POSMall is published on the October CMS Marketplace as a free plugin for October CMS v4.x, and POSMall Theme is published separately as a free eCommerce theme. The plugin provides the backend and business logic of the store, while the theme provides the visual storefront layer.
What is POSMall?
POSMall is an eCommerce engine for October CMS. It provides the business logic layer of the store.
- product catalog;
- categories, brands, and properties;
- physical, virtual, and service products;
- prices, stock, and warehouse structure;
- vendors, channels, and warehouses;
- cart and checkout;
- orders, statuses, payments, and shipping;
- tax rules;
- reviews and customer-facing workflows;
- REST API;
- GraphQL-ready architecture.
POSMall Theme is a separate visual storefront theme. It is responsible for the public website experience: catalog pages, product pages, service pages, cart, checkout, customer account pages, payment links, privacy pages, and terms pages.
The important part is that the theme does not replace the plugin. The plugin owns the eCommerce backend logic, while the theme displays the storefront and uses POSMall components.
Why PostgreSQL-first?
The main technical idea behind POSMall is not simply to “make an online store.” The goal is to build an eCommerce core that works well with PostgreSQL from the beginning.
Many older PHP eCommerce systems were historically built around MySQL. POSMall takes a different direction: PostgreSQL-first catalog architecture, fast read models, indexes, filtering, search, tax lookup workflows, and predictable catalog behavior on larger datasets.
Local Benchmark Checkpoint
In a local production-like warm benchmark on 300k products, POSMall showed:
| Category page | 33.49 ms |
| Filtered page | 33.79 ms |
| PostgreSQL DB category segment | 0.72 ms |
| PostgreSQL DB filtered segment | 1.89 ms |
These numbers are not a universal performance guarantee for every server or project. They are a local benchmark checkpoint showing the direction of the architecture: PostgreSQL is not the bottleneck, and the catalog can remain fast even on larger datasets.
Project Architecture
Architecturally, POSMall is divided into several layers.
1. POSMall Plugin
This is the main eCommerce backend. It contains models, migrations, backend sections, settings, business rules, API structure, tax module, checkout and order foundations, and a PostgreSQL-oriented catalog layer.
2. POSMall Theme
This is the storefront layer. It is responsible for the visual part of the store and the pages customers interact with. The theme connects to POSMall business logic, but it does not try to store or duplicate commerce data.
3. PostgreSQL Read Model
This layer helps the catalog work quickly with products, categories, filters, search, and large lists. The goal is not to pull heavy ORM relations on every request, but to use a prepared structure for fast public pages.
4. REST API and GraphQL-ready Direction
The REST API is useful for integrations, external storefronts, automation, customer accounts, POS scenarios, and future headless use cases. The GraphQL layer is part of the future direction, so commerce data can be requested flexibly by storefronts, admin tools, and external systems.
What Has Been Built
During development, I built more than just a product catalog. POSMall now has the foundation of a real eCommerce platform.

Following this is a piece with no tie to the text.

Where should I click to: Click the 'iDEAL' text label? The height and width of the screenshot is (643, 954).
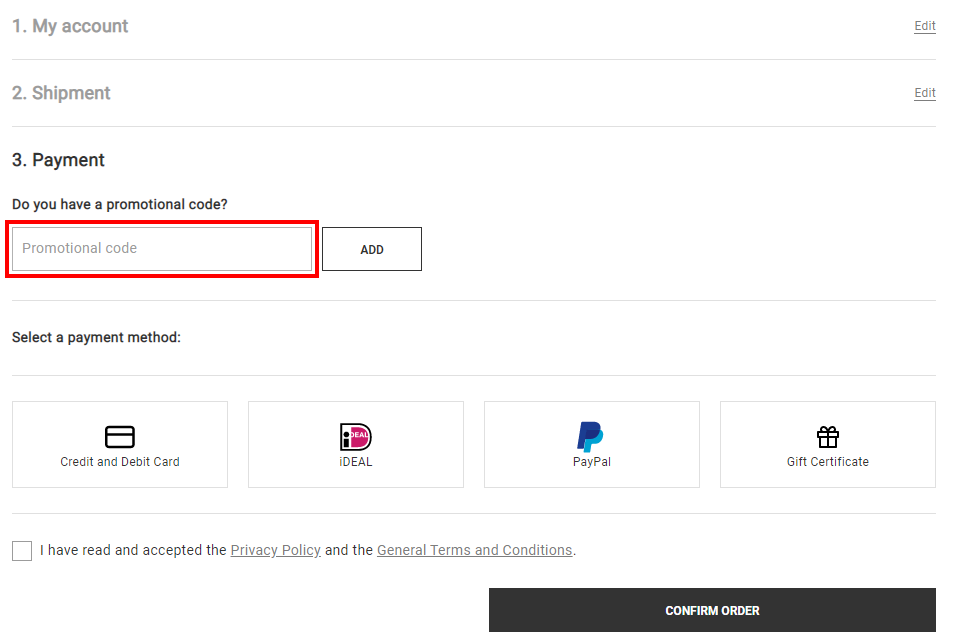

products, categories, brands, properties, services, and virtual products
vendors, channels, warehouses, currencies, and price categories
payment gateways, payment methods, shipping methods, and order states
REST API documentation, API token scopes, and GraphQL-ready architecture
One of the important parts is the tax logic. POSMall supports manual tax rules and a source-backed USA tax helper workflow. At the same time, I intentionally keep the legal position clear: POSMall can help prepare and apply tax data, but store owners remain responsible for verifying tax compliance with official sources or qualified professionals.
Why I Am Ready to Use It Myself
I believe POSMall has moved from “technical experiment” to “something that can be used and developed further.”

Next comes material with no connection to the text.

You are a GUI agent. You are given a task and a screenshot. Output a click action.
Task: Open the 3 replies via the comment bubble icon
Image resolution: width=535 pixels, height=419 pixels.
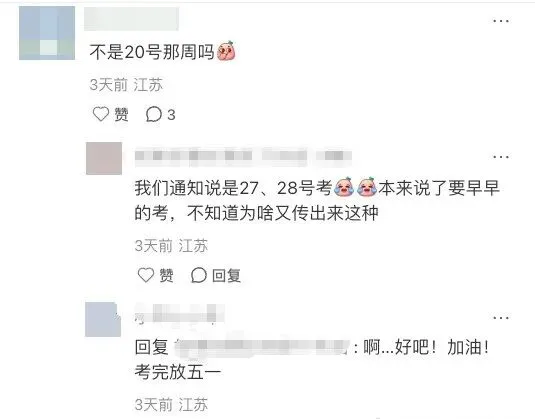154,114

First, the architecture is clear. There is a separate plugin for business logic and a separate theme for the storefront. This is much cleaner than mixing eCommerce logic, design, checkout, API, and backend administration into one inseparable mass.

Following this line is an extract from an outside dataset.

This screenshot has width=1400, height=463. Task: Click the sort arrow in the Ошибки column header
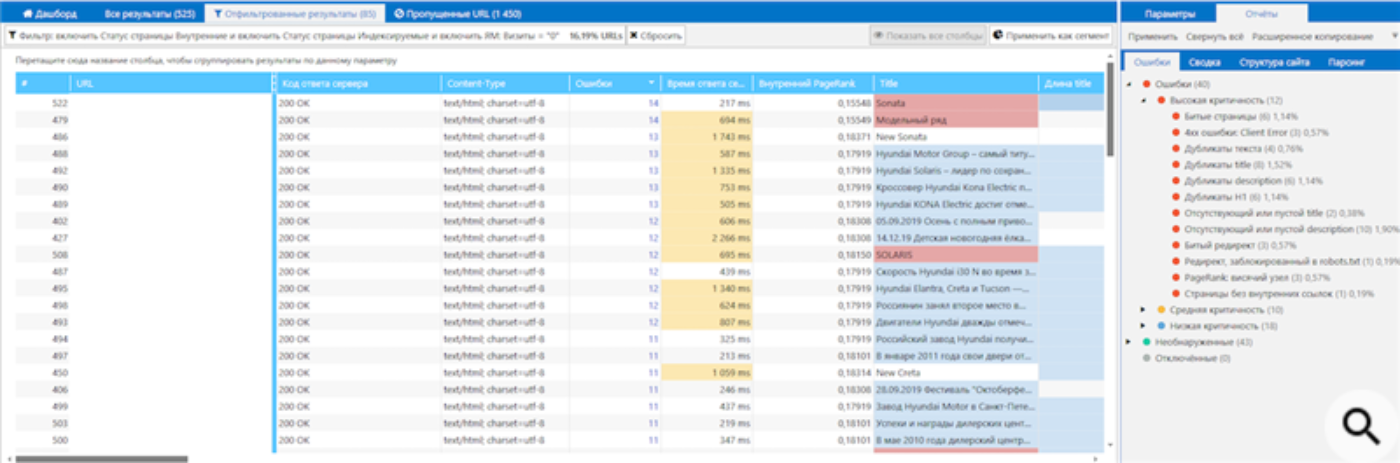click(652, 83)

Second, catalog performance already looks strong. In a local production-like run, POSMall keeps category and filtered pages fast even with 300k products. That means the next stage should not be only about shaving off a few more milliseconds. The real work now is product completeness: documentation, UX, API, checkout, analytics, roles, import/export, and integrations.
Third, I own the code and can keep developing it. This matters. In eCommerce, there is almost no such thing as a perfect universal solution. Every store eventually needs its own processes, rules, integrations, reports, and business logic. POSMall is designed to be extended and adapted.
What Comes Next
The next stage is not about adding features just for the sake of having a longer feature list. I want to develop POSMall as a practical eCommerce tool for October CMS.
- improve documentation;
- expand the REST API;
- bring the GraphQL approach to a stable state;
- improve checkout and order lifecycle;
- add more production-oriented tests;
- improve analytics and dashboard workflows;
- enhance import and export tools;
- develop POS and warehouse scenarios;
- make the product easier for developers and store owners to use.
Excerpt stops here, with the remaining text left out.